Politics / February 21, 2025

Trump’s Firing Frenzy Is Hitting the GOP Where It Hurts

As layoffs skyrocket, Trump’s own voters are feeling the pain. Will the backlash begin?

Joan Walsh

Members of the American Federation of Government Employees protest against firings during a rally to defend federal workers in Washington, DC, on February 11, 2025.


(Nathan Posner / Anadolu via Getty Images)

Thursday morning opened with the news that Donald Trump says he is cutting the department charged with rebuilding homes and infrastructure after major disasters—think Hurricane Helene and the California wildfires—by 84 percent. An already understaffed agency of 936 employees would be cut to 150.

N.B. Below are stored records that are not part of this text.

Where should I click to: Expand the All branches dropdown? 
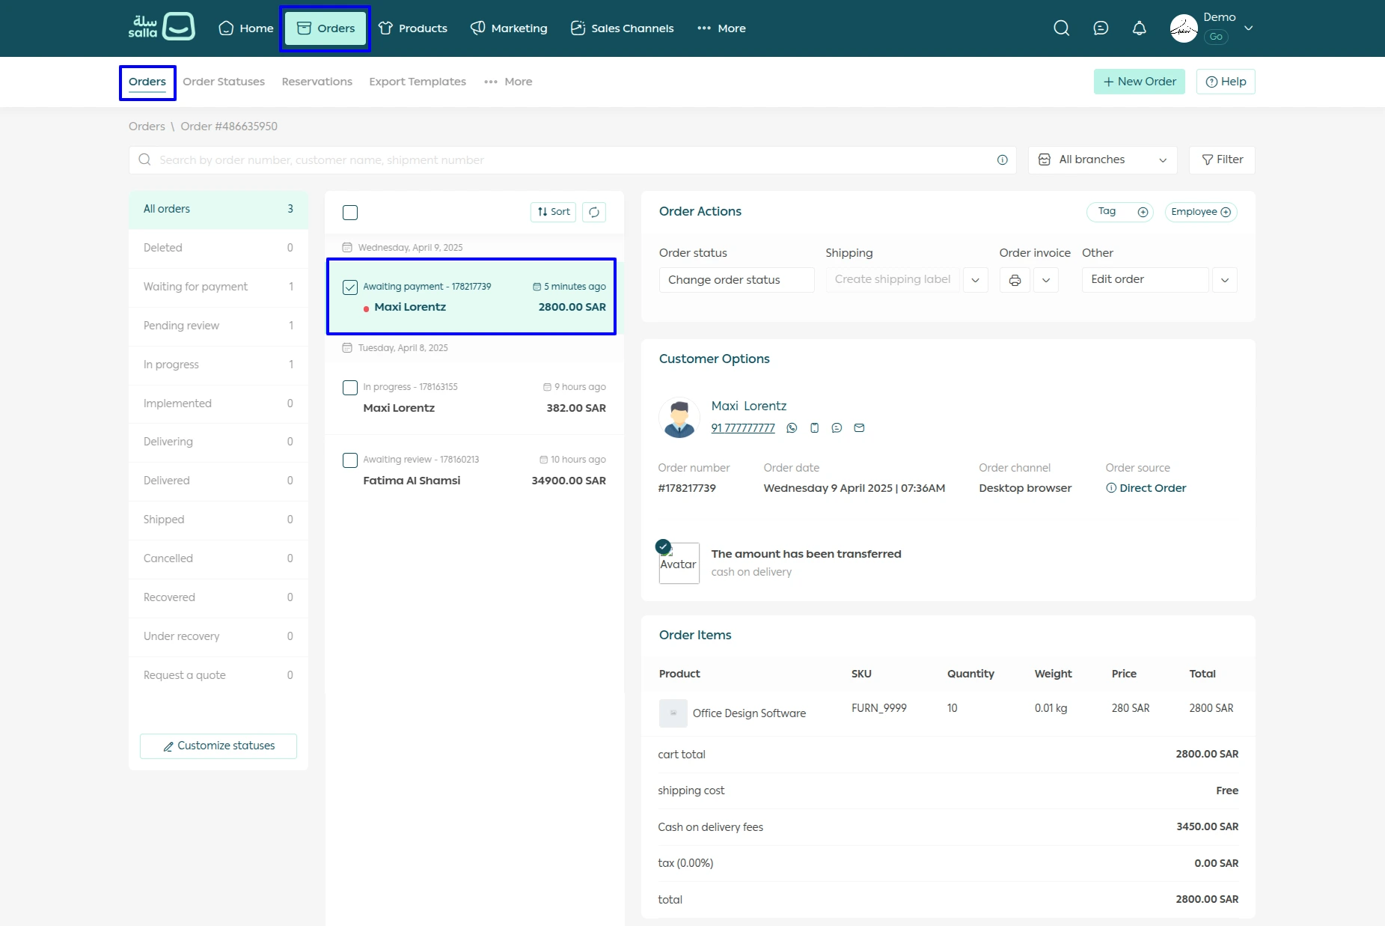pos(1102,160)
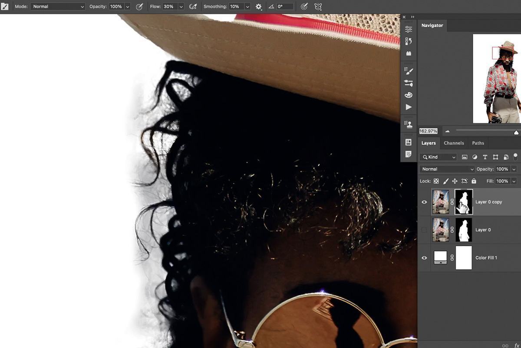Filter layers by type (T) icon
521x348 pixels.
[x=485, y=157]
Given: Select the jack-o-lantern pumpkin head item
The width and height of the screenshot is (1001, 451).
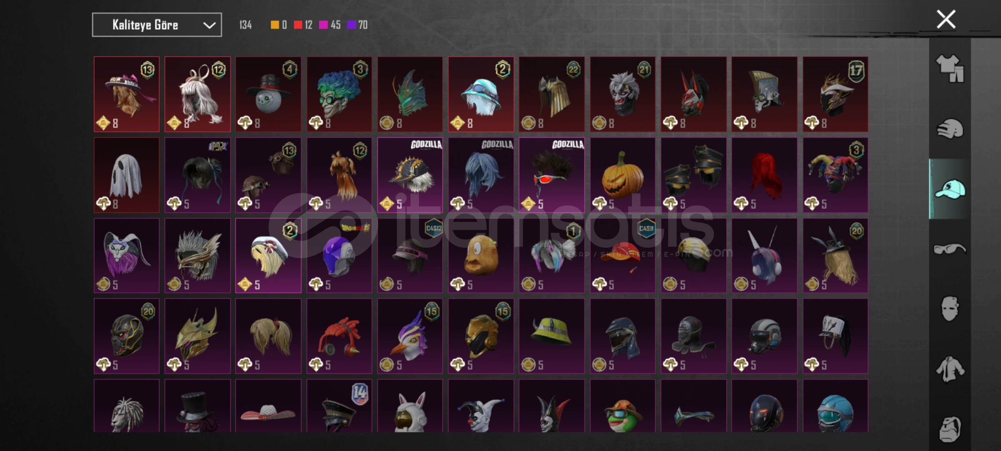Looking at the screenshot, I should (x=623, y=175).
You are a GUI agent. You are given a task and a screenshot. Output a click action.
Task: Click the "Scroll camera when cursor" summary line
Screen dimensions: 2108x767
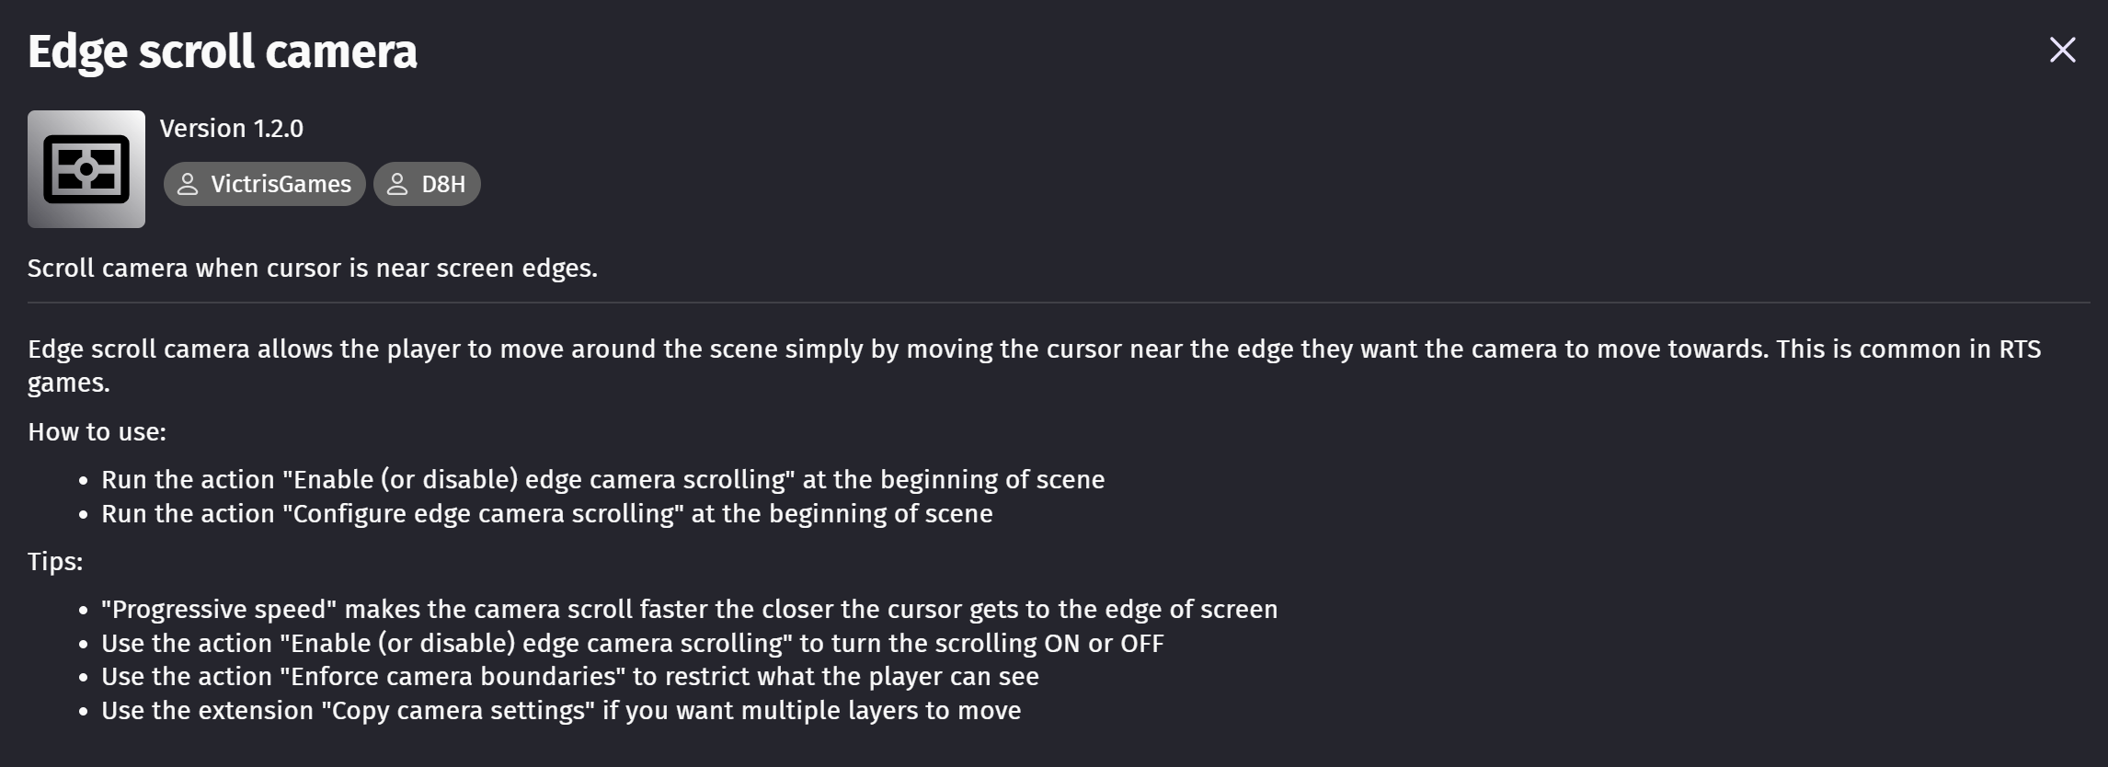(x=313, y=269)
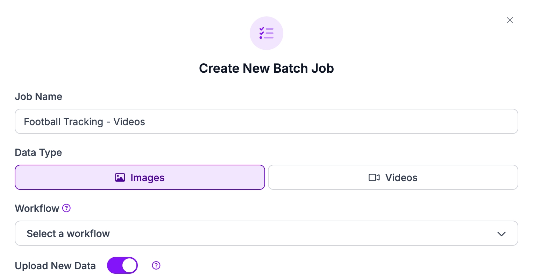Click the word "Videos" in data type
Viewport: 533px width, 279px height.
(x=401, y=178)
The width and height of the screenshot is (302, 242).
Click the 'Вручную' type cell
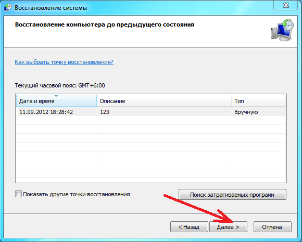(x=246, y=112)
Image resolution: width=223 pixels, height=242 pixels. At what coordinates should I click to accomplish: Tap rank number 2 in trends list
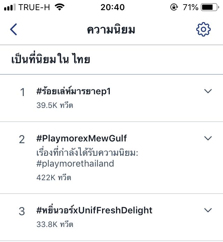point(22,140)
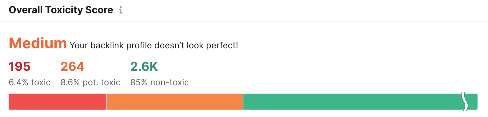This screenshot has height=117, width=488.
Task: Select the orange potentially toxic bar segment
Action: click(175, 102)
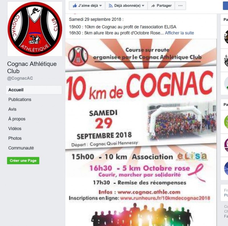Select the Accueil menu item
The image size is (228, 226).
pyautogui.click(x=34, y=90)
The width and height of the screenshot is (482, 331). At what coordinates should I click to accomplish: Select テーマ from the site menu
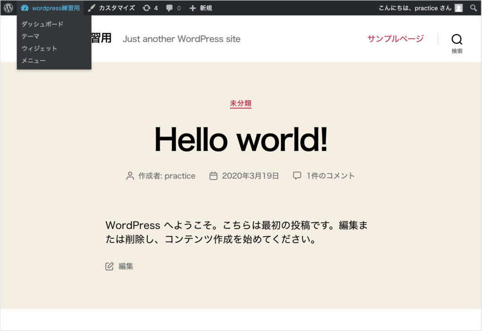click(x=31, y=36)
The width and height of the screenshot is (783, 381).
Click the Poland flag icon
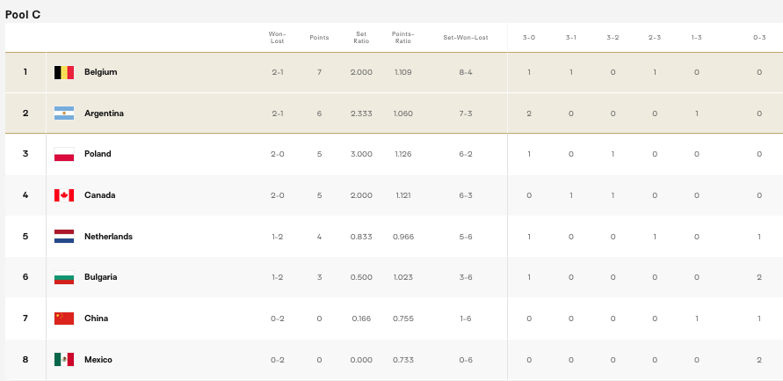[x=63, y=154]
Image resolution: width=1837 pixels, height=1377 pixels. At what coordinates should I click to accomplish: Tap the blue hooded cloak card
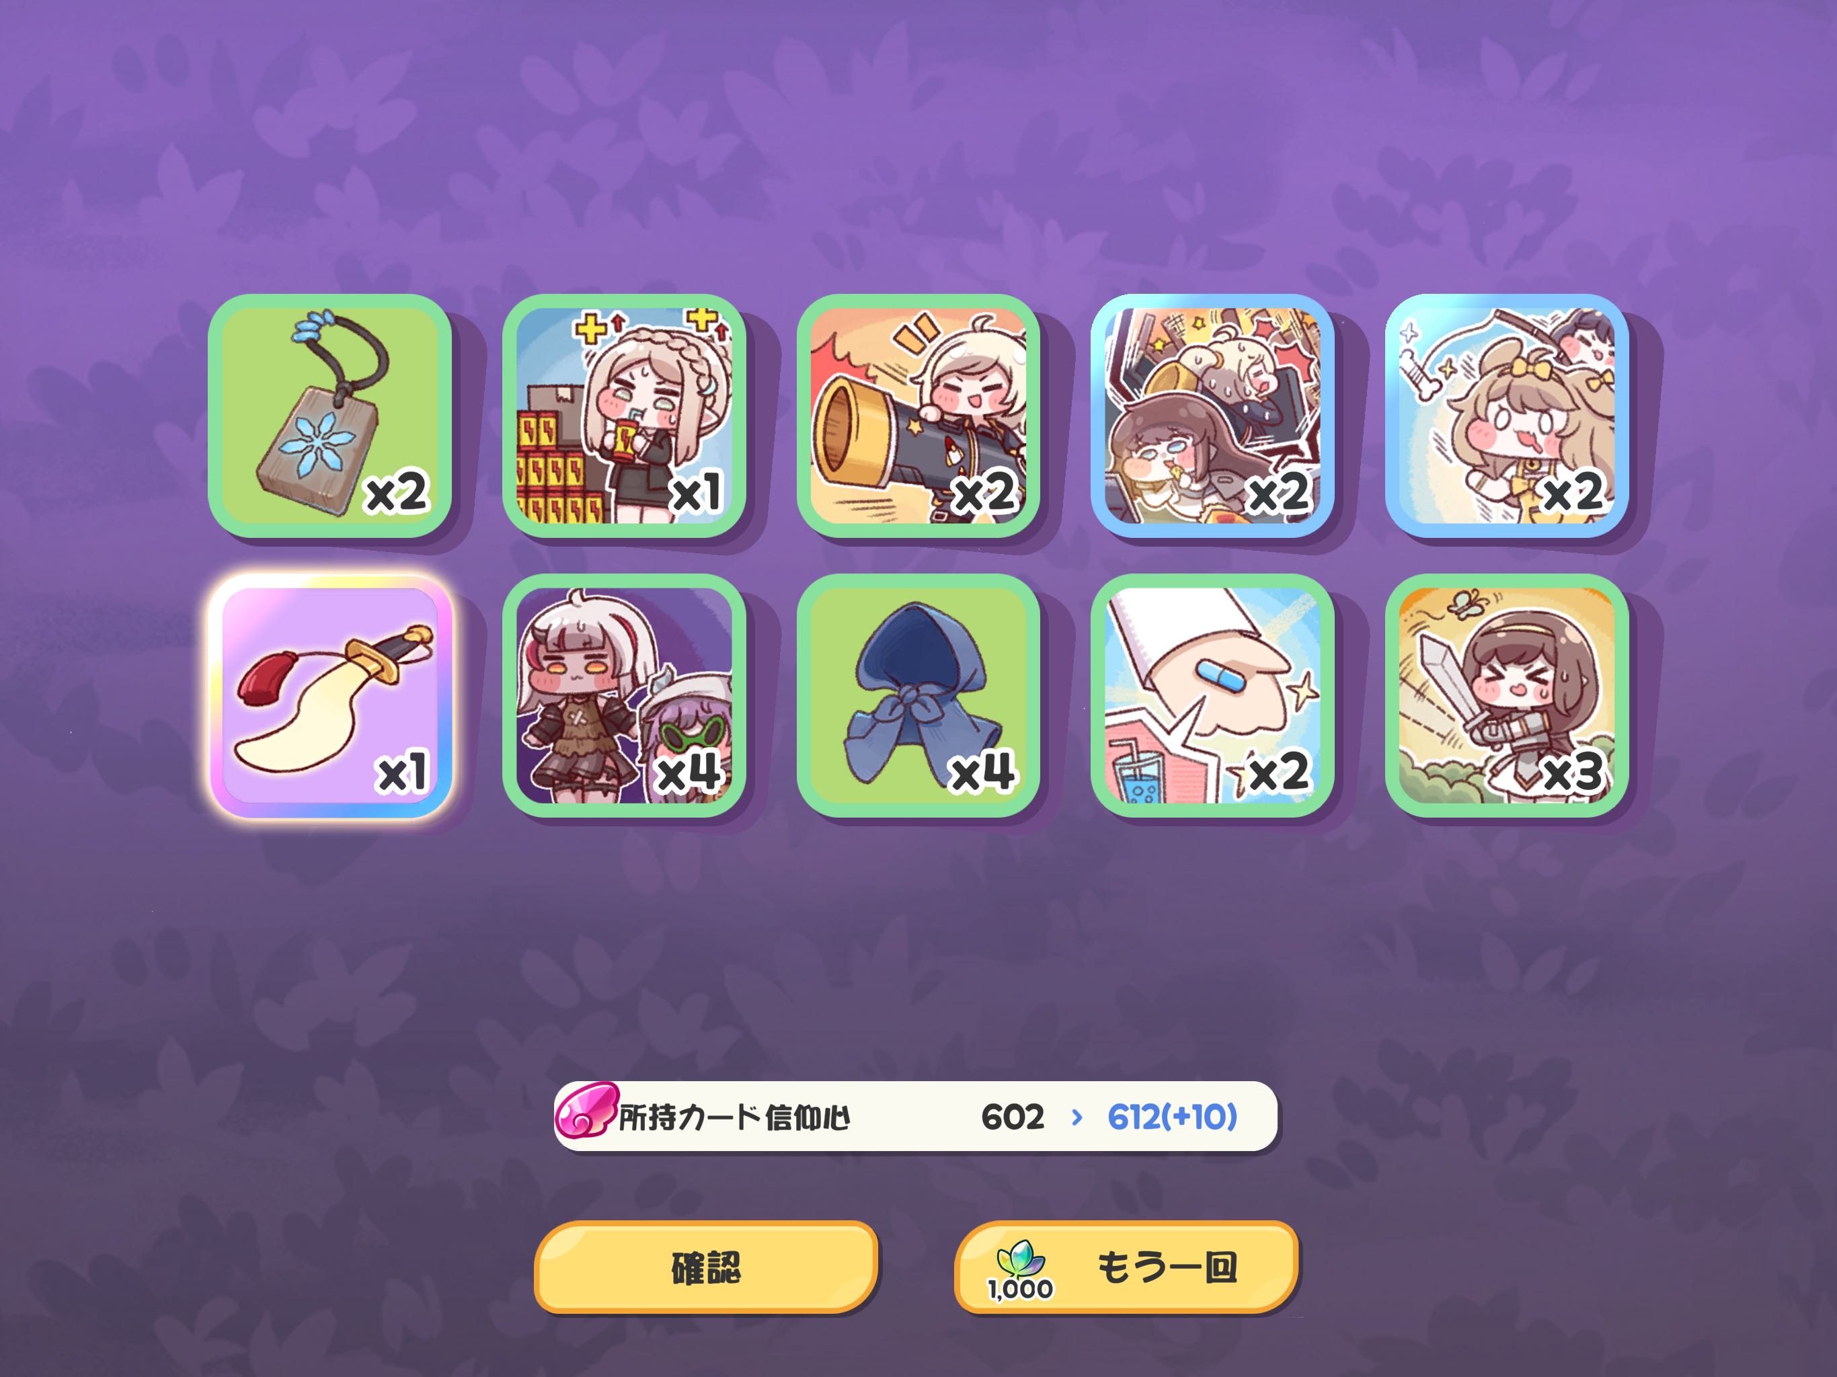coord(918,696)
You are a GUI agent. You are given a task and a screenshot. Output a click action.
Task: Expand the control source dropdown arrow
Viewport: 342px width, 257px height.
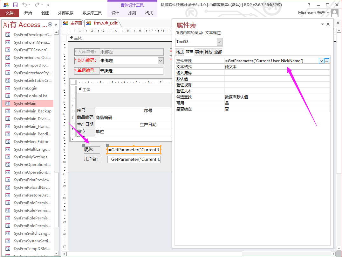(321, 61)

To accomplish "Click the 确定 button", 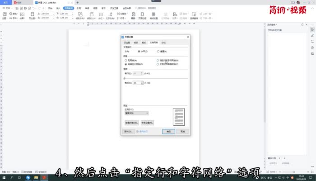I will (168, 131).
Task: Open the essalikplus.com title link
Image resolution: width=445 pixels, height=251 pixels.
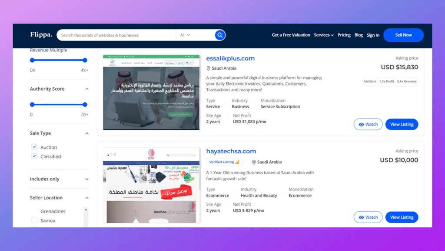Action: (x=230, y=58)
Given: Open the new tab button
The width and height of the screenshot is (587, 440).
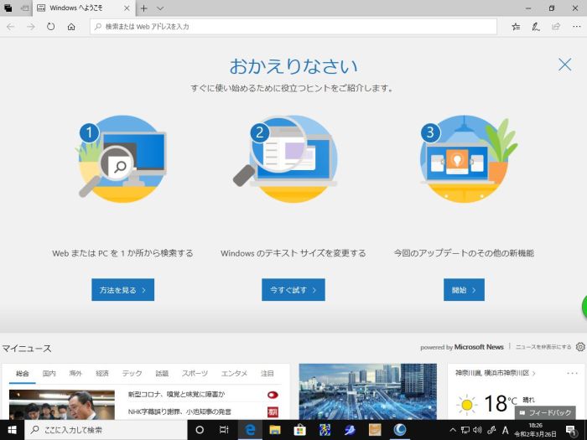Looking at the screenshot, I should click(x=143, y=8).
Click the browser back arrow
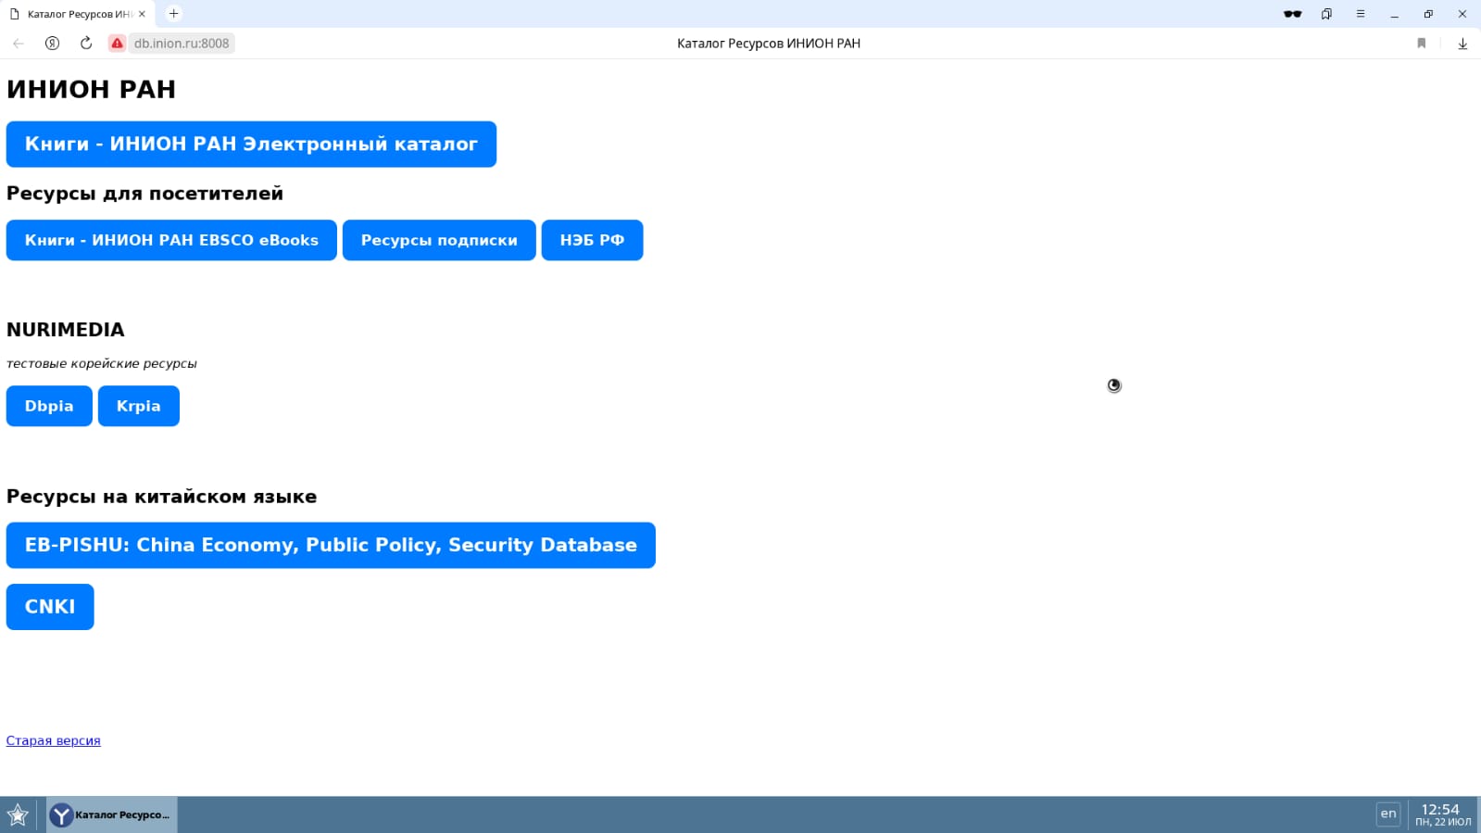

It’s not the Federal Emergency Management Agency, which has already lost 200 staffers, but an office in the Department of Housing and Urban Development that assists FEMA. One of many ironies: The office also helps prevent false claims and abuse of funds. Something you’d think Elon Musk’s DOGE boys would like.

But it’s clear that they’re not about cutting waste but cutting programs in order to fund tax cuts for billionaires and subsidies to Musk’s companies.

In the one month since Trump’s inauguration, at least 200,000 federal “probationary” employees have been threatened with layoffs, but they haven’t all happened yet. Roughly 75,000 employees took a DOGE buyout, though some have found that the compensation contracts they signed are not being honored.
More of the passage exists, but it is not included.